The trip spanned nearly a month in duration and the geology spanned in variation from the igneous material that formed Devil’s Tower, to the sedimentary rocks of the Badlands, to the molten rocks, which were miles underground Yellowstone, whose thermal signatures can be found all over that region.
During the trip, we engaged in a dig that culminated in extracting fossils from strata. Each layer below the next reached back into time further and further and more and more ancient the deeper you would delve into the strata. We went spelunking and relished in awe of the land of total and complete darkness within the belly of the caves. Then, when illuminated with the light from a helmet lamp, your state of awe expanded tenfold as you beheld the wonder of the caves’ mighty stalactites and stalagmites that took tens of thousands of years to form, and there they were right in front of you to gaze at for as long as you desired. As the trip ventured on, we had the opportunity to take readings and collect supervised samples of the 200-degree water from geysers in an area that formed eons prior.

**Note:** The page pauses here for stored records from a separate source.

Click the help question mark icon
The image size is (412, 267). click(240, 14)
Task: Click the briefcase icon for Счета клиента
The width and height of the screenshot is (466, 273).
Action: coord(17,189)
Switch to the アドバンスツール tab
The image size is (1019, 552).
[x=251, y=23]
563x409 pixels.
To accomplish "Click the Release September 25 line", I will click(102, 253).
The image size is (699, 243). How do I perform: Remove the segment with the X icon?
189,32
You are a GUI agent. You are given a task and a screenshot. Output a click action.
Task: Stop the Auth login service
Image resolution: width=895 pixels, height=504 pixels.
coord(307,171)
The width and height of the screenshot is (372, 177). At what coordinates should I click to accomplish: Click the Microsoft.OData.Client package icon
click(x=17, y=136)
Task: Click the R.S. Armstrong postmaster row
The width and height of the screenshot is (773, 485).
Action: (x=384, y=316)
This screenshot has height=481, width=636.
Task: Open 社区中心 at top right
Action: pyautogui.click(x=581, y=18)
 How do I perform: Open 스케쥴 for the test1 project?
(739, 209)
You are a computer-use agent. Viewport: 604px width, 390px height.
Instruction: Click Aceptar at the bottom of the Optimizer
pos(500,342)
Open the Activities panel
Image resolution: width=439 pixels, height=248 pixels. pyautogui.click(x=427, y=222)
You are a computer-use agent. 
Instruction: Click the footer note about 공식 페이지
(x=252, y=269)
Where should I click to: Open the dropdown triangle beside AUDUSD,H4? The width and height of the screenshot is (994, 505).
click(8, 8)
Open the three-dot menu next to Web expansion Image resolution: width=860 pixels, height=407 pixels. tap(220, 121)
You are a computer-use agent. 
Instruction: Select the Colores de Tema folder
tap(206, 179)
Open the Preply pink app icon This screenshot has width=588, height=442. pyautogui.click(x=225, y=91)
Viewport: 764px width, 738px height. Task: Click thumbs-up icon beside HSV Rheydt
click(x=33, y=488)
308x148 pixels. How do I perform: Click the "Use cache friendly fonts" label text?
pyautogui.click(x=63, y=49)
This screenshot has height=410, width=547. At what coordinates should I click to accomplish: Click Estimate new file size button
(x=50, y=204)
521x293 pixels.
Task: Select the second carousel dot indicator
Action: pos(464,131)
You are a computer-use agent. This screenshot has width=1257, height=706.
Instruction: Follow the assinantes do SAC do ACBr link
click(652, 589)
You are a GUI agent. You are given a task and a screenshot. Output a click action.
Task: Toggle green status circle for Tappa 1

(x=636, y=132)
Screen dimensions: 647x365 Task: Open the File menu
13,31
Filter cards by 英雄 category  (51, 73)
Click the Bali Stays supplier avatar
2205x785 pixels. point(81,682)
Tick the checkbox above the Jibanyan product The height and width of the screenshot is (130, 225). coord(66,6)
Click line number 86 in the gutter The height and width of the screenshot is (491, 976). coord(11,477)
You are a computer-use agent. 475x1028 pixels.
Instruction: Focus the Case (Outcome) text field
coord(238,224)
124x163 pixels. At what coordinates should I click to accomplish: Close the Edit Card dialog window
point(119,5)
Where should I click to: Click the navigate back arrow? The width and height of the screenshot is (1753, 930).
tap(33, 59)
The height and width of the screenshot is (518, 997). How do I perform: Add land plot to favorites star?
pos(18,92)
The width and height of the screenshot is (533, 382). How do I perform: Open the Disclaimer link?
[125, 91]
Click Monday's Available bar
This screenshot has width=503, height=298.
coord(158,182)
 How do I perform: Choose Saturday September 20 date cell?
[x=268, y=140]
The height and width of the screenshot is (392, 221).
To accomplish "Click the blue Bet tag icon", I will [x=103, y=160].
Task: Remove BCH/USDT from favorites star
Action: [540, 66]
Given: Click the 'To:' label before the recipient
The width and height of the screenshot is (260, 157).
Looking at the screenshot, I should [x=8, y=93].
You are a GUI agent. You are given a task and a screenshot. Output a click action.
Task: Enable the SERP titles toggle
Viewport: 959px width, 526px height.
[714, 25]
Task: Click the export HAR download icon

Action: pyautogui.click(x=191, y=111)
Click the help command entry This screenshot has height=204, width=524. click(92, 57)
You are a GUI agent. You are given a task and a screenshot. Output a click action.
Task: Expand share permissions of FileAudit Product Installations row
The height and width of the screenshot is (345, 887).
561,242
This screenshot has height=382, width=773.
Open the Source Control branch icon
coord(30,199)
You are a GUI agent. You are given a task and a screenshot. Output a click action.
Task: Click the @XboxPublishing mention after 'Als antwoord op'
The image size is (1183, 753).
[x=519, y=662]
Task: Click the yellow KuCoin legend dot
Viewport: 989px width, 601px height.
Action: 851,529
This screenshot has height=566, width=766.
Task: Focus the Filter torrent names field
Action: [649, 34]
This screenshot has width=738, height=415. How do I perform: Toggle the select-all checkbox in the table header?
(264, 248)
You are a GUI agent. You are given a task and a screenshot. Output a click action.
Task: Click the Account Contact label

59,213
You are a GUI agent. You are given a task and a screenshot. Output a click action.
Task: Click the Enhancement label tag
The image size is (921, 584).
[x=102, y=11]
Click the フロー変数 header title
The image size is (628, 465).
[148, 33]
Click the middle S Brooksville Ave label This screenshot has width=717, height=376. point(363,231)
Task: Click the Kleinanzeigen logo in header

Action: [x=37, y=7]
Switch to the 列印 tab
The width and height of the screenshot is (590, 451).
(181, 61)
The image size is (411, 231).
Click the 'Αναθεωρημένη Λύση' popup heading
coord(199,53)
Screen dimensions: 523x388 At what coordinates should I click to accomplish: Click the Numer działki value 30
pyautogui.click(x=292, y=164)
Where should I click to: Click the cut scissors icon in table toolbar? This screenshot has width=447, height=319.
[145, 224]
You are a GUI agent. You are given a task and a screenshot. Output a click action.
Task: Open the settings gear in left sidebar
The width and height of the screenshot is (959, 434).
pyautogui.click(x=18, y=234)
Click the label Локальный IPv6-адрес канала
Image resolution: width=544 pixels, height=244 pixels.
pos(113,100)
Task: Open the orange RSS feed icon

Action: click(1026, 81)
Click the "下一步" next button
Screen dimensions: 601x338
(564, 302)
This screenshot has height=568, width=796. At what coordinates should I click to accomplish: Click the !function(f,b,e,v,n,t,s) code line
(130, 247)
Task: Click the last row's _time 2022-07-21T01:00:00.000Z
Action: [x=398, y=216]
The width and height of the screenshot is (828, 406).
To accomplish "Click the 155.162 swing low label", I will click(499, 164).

I recall coming back after each day’s exploration to the dorm-style overnights we sometimes stayed in along the way or the tents we used on other nights. You would find yourself laying down on the thin mattresses cot or the tent floor and looking over the day’s notes and trying to wrap your brain around the sheer volume of time involved to create what we had been seen that day and each day prior. The time frames involved in the creation of these wonders blew my mind back then, and to this day, that month-long experience helped shape how I look at duration, time, patience, and longevity.
Galyna Andrushko © 123rf.com
It is through this type of experience that one can apply the view of time with regard to virtually all facets of your life, one being your strength training. Time, as it relates to the time involved in a training program, the length of time in between meets, that confounding time during injury when you are not able to train at your maximal effort, and the span of time that you, as a competitive powerlifter, will be at your strongest in this body-brutal sport of powerlifting that we love, hate, adore, loathe, and can’t seem to live without.
Time is the healer of wounds as well as a thief in the night that, in the end, can take everything. But time is also the most precious of gifts that is squandered with a thoughtless and frivolousness that only those with the perspective of time behind them can appreciate and fully comprehend.
With a distance behind me of 30 years since my first powerlifting meet in 1989, I can see the weightiness of time and the urgency that my mentor, friend, and powerlifting coach, Ernie Frantz, conveyed to me back when I was working with him in the 1990s.
He was in his early 60s at the time and had a perspective that I did not understand but one I trusted, and because of that, I heeded his words about time without actually understanding the why behind the urgency. I would look at a training cycle of 16 weeks as a full-blown four months between day one of training and the meet. Ernie would look at that time period as a mere 14 heavy squats with a moderate 15th squat and nothing the week of the meet. That is a big mental difference.
Four months is loose and has no urgency to it. But 14 precious squat sessions, each lasting about an hour and a half, so a mere 21 or so hours of squat time. Less than a day of squat training, to put it another way. With this perspective, you clearly visualize that each squat session is fleeting and it must be exceptional as each subsequent session is deeply dependent on the success and all out, empty both barrels, effort of the session, and precious sessions prior.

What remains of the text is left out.